**Work order**
All that belongs in the answer is the lines from the one containing "Viewport: 1024px width, 715px height." to the end of the listing below, copied exactly, pictures excluded.
--- START ---
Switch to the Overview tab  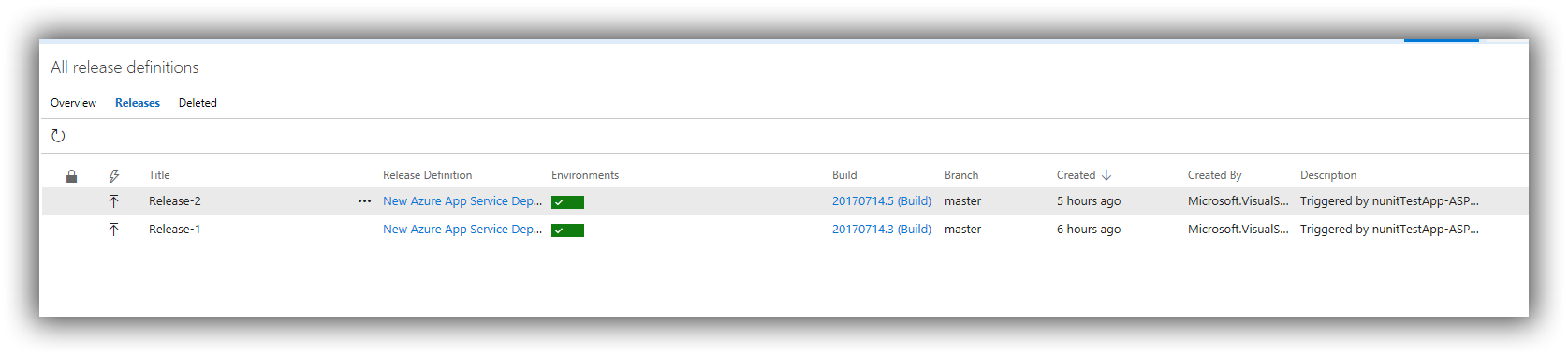tap(73, 103)
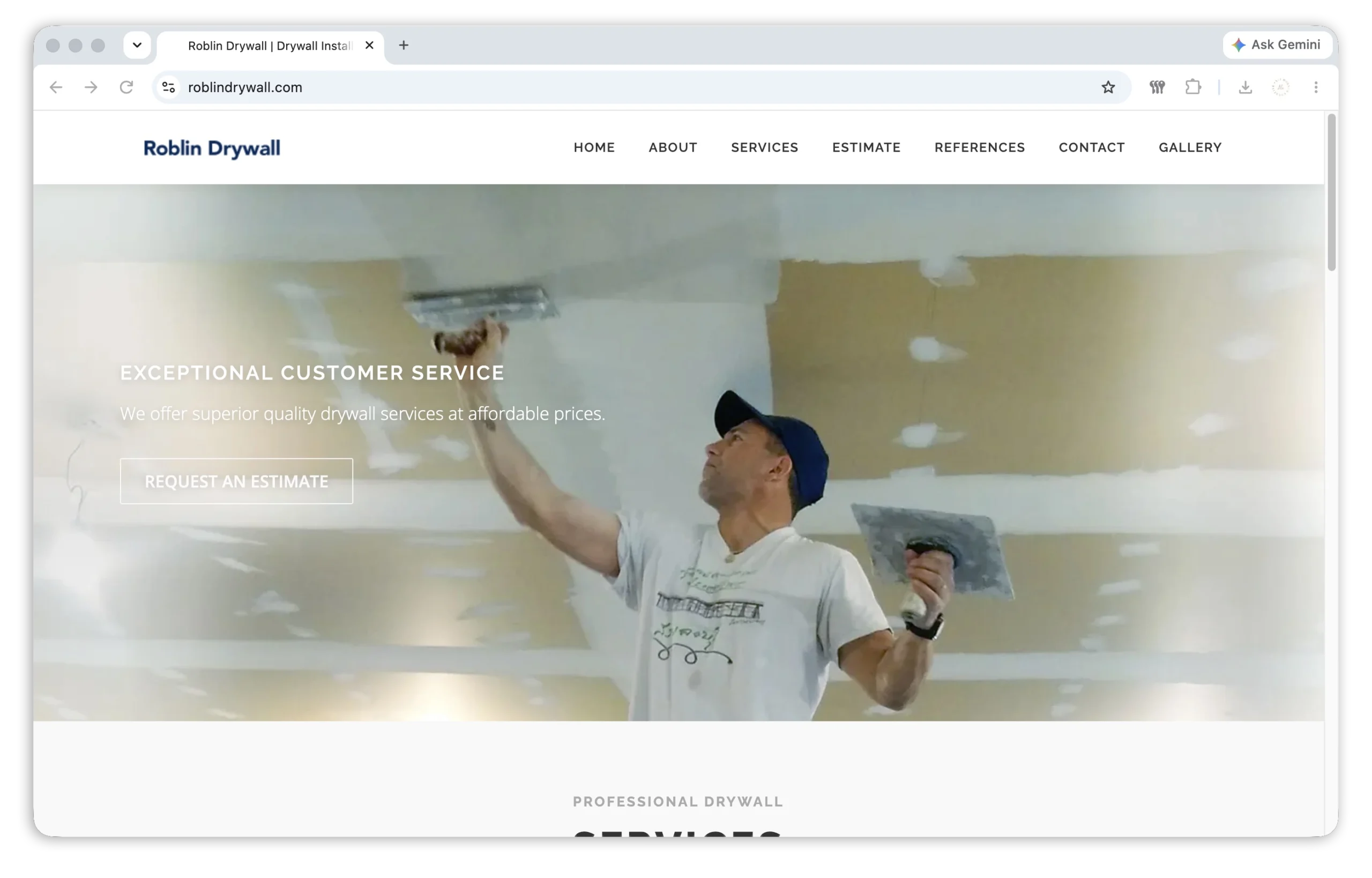
Task: Go to the GALLERY page
Action: click(1190, 147)
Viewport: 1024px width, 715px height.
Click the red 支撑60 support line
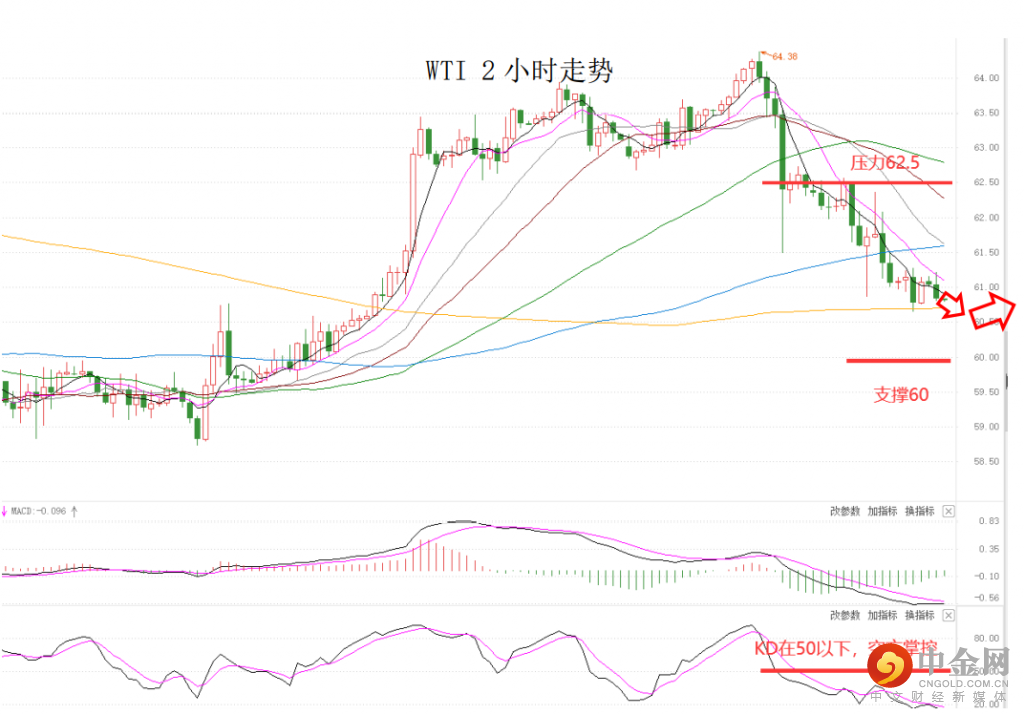(x=898, y=360)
--- END ---
**Output for this task**
Viewport: 1024px width, 715px height.
Click the red 支撑60 support line
(x=898, y=360)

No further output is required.